Your task –
Please convert the data from the line containing "Task: Collapse the DCIM tree node" through the line containing "Viewport: 552px width, 360px height.", both included, into a JSON list of strings with one string per line and blank lines omitted.

Materials provided –
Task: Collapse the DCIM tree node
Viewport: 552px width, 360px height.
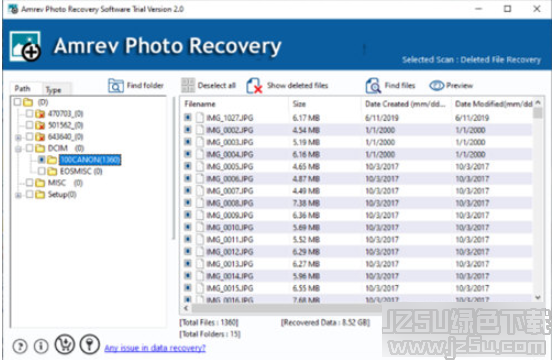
...
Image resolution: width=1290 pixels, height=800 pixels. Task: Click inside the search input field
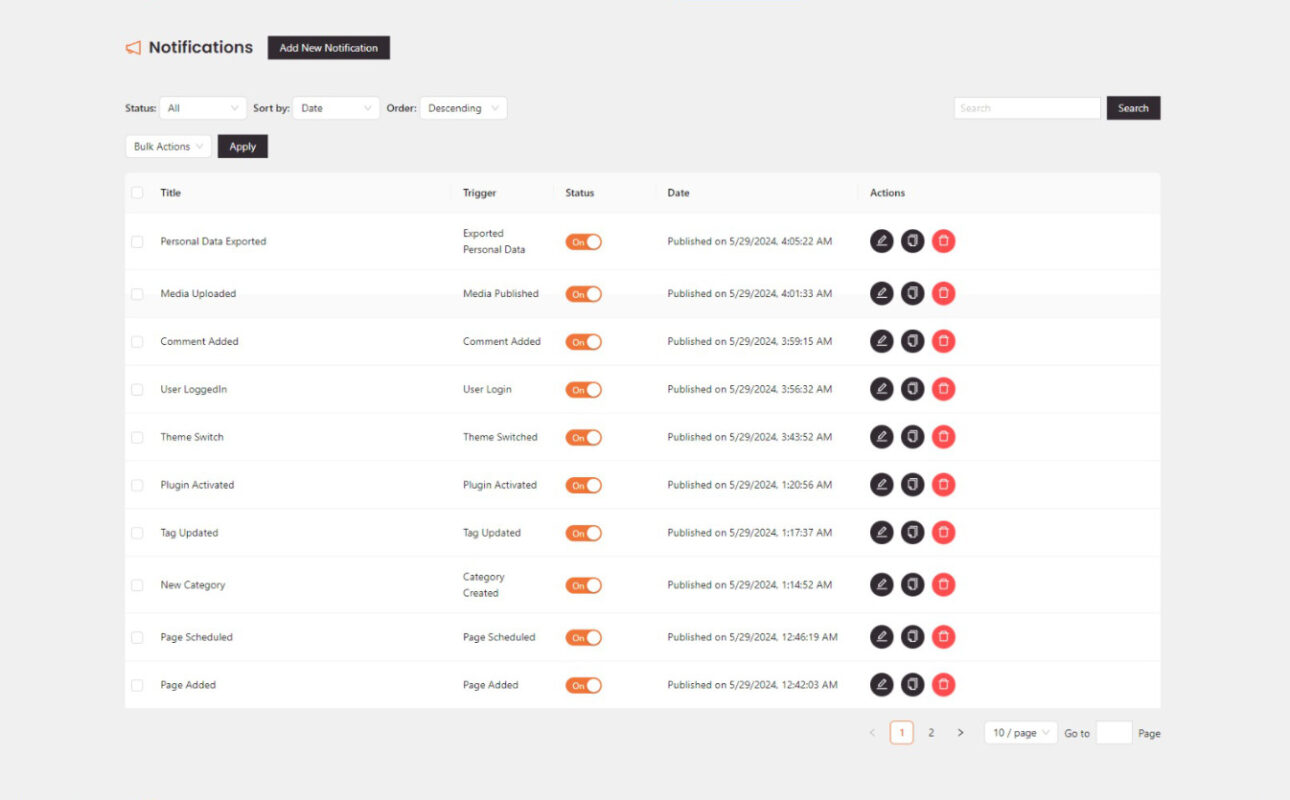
--
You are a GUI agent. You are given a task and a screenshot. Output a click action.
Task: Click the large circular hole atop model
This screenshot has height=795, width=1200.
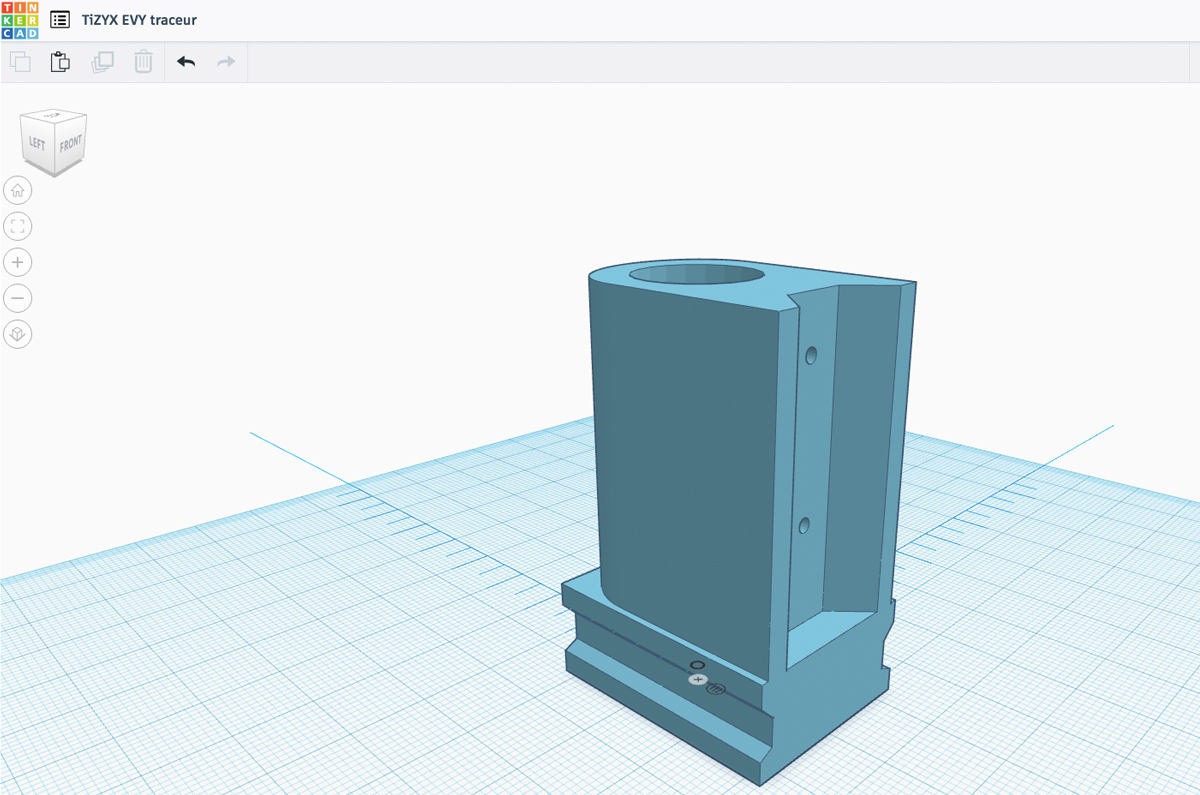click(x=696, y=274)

Response for this exercise –
[
  "Task: Collapse the DCIM tree node",
  "Viewport: 552px width, 360px height."
]